LMVD-ID: 7573a327
Published January 1, 2026

Physical Navigation Prompt Injection

Affected Models:GPT-3.5, GPT-4, Llama 2 7B

Research Paper

PINA: Prompt Injection Attack against Navigation Agents

View Paper

Description: LLM-based navigation agents, including NavGPT and prompt-tuned outdoor agents, are vulnerable to adaptive prompt injection attacks. This vulnerability allows remote attackers to hijack the physical movement of the agent by embedding optimized malicious instructions into benign natural language inputs. The issue arises because the agents parse user instructions to generate executable plans without sufficient separation between control logic and untrusted input. The PINA (Prompt Injection Attack against Navigation Agents) framework exploits this by utilizing a feedback-loop mechanism—comprising a Distribution Analyzer (measuring KL divergence and token probability shifts) and an Attack Evaluator—to iteratively refine injection prompts. This technique functions effectively in black-box settings and persists despite long-context histories that typically dilute static injections.

Examples: Specific injection strings are dynamically generated based on the target environment and instruction set.

  • See repository at https://github.com/nikikiki6/PINA for the PINA framework implementation, including the Attack Evaluator and Adaptive Prompt Refinement algorithms used to generate effective injection prompts against the R2R (Room-to-Room) dataset.

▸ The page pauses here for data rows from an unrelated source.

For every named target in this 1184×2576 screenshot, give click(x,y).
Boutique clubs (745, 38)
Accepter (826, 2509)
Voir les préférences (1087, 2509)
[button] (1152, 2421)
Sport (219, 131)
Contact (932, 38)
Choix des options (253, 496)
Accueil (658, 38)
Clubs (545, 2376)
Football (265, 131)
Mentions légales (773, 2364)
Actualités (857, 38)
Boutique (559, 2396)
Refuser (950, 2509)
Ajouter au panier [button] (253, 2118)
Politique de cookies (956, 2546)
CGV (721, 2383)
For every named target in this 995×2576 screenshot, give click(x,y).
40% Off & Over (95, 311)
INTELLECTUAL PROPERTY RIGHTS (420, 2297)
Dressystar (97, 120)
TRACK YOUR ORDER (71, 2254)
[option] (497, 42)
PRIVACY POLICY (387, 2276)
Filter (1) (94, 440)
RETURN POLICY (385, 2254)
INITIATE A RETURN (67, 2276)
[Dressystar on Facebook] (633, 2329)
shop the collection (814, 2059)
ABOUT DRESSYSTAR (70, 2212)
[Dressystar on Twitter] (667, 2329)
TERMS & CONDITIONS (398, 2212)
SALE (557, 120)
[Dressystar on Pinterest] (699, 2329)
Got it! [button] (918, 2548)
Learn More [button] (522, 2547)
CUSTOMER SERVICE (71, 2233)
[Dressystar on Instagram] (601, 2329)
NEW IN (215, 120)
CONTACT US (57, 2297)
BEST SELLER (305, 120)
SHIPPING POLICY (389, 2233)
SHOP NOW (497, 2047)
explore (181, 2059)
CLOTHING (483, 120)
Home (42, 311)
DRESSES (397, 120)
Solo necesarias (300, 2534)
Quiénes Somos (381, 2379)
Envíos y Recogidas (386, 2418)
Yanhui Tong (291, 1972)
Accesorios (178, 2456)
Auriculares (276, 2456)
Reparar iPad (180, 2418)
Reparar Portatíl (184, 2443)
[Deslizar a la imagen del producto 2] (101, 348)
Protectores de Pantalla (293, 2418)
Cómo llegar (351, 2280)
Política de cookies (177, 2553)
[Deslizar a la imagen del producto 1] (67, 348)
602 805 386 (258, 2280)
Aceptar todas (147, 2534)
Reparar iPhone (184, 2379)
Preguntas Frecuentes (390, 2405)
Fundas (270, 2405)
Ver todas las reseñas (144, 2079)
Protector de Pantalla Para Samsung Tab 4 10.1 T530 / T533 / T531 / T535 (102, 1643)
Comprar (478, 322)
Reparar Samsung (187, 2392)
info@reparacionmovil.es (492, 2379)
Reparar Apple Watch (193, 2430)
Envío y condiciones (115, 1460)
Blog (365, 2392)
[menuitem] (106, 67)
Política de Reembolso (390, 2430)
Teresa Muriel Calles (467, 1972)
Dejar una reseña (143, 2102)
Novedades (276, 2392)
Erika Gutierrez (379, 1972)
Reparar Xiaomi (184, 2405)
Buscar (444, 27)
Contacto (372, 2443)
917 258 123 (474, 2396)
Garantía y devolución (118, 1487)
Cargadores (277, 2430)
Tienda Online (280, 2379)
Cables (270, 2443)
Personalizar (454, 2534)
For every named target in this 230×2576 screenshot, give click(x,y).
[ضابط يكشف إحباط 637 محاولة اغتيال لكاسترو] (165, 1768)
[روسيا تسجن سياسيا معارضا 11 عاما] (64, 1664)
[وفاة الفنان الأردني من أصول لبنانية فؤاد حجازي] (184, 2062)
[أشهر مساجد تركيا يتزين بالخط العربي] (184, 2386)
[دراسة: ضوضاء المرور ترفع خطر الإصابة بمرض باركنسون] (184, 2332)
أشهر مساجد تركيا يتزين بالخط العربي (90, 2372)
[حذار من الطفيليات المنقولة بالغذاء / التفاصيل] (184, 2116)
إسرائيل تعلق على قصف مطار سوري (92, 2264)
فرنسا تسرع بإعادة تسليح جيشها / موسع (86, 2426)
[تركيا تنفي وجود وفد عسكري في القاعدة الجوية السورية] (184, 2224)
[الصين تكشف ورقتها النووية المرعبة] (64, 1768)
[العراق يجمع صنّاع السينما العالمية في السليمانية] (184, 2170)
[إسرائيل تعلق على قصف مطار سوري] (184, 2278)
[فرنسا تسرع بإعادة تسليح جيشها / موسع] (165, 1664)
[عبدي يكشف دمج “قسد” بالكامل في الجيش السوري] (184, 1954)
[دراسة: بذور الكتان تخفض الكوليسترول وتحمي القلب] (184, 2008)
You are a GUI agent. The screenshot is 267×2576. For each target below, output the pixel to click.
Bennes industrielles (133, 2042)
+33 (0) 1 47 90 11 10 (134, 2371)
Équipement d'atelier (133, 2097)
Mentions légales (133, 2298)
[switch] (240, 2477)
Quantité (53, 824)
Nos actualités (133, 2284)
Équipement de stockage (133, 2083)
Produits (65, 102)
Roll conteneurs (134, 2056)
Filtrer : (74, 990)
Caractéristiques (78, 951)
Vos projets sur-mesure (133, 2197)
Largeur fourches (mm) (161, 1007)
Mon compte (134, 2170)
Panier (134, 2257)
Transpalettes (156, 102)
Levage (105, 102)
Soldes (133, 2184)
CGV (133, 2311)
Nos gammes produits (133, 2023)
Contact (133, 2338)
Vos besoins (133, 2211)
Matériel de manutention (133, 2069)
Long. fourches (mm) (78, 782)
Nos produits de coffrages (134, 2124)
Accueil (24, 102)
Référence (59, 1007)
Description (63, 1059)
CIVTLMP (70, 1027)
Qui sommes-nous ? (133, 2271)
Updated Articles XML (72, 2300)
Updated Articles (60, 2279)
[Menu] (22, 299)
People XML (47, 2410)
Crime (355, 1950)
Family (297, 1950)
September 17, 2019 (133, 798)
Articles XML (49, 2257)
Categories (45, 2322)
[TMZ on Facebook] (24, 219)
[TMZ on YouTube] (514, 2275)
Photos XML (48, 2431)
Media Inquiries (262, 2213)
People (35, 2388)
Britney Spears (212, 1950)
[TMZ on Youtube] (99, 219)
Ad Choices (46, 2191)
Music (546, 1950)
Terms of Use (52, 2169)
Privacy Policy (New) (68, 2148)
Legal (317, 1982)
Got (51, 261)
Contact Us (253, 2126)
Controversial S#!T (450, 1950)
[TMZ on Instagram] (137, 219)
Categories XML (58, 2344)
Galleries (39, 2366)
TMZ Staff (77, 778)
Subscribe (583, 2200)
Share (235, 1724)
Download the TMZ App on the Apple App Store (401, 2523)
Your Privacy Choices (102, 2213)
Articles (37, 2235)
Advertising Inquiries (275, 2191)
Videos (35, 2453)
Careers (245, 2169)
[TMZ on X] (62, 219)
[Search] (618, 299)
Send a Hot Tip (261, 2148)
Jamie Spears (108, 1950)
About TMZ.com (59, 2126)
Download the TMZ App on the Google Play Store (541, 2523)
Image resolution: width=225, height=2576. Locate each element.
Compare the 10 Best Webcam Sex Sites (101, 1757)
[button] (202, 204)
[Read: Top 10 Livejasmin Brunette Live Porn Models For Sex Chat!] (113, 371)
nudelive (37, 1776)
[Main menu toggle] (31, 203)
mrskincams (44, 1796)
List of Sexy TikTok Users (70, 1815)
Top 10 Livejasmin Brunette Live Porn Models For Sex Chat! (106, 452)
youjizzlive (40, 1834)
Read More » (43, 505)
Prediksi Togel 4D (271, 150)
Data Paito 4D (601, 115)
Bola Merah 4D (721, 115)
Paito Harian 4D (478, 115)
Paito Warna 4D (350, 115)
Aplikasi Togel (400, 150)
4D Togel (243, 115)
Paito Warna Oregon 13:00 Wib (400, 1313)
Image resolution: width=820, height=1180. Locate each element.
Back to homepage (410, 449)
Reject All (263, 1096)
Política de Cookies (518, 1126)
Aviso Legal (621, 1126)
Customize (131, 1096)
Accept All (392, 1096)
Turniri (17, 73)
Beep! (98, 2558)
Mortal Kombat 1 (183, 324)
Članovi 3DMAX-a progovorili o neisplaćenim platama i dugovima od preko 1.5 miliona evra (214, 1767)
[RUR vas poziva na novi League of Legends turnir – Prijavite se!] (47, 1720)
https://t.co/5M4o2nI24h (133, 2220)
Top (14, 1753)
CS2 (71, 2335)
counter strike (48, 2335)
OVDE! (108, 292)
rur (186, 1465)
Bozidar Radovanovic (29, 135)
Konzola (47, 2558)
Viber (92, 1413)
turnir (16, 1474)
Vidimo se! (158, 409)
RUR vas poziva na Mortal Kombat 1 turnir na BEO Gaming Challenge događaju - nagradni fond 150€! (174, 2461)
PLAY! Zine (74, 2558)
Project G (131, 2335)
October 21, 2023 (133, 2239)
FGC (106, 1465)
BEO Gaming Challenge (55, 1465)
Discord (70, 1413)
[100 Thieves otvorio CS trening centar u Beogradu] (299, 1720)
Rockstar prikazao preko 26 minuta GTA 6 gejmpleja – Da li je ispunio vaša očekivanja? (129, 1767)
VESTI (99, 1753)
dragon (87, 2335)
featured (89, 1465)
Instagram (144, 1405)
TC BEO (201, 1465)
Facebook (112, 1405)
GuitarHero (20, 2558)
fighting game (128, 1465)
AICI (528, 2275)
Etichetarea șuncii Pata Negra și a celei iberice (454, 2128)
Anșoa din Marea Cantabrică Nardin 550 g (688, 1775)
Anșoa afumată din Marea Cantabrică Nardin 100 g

Impact: Successful exploitation results in the physical misdirection of the navigation agent. This causes:

  • Mission Failure: The agent fails to reach the designated target (Attack Success Rate of 75% on indoor agents and 100% on outdoor agents).
  • Operational Inefficiency: drastically reduced SPL (Success weighted by Path Length) and increased trajectory length.
  • Physical Safety Risks: The agent can be forced into unsafe routes or maneuvers, potentially leading to property damage or physical harm in the operating environment.

Affected Systems:

  • NavGPT (utilizing GPT-3.5-turbo and GPT-4)
  • LLM-based outdoor navigation agents (specifically those based on prompt-tuning architectures like Balcı et al.)
  • Robotic navigation systems integrating LLMs for natural language instruction following without strict input sanitization layers.

Mitigation Steps:

  • Implement "self-reminder" strategies where system instructions are prefixed with reinforcement phrases (e.g., "You should remind yourself of the original goal...") to suppress injected content (Note: The paper demonstrates this only partially reduces ASR from 75.00% to 68.80%).
  • Utilize the PINA evaluation framework to conduct adversarial training, exposing the agent to optimized injection prompts during the tuning phase to improve resilience.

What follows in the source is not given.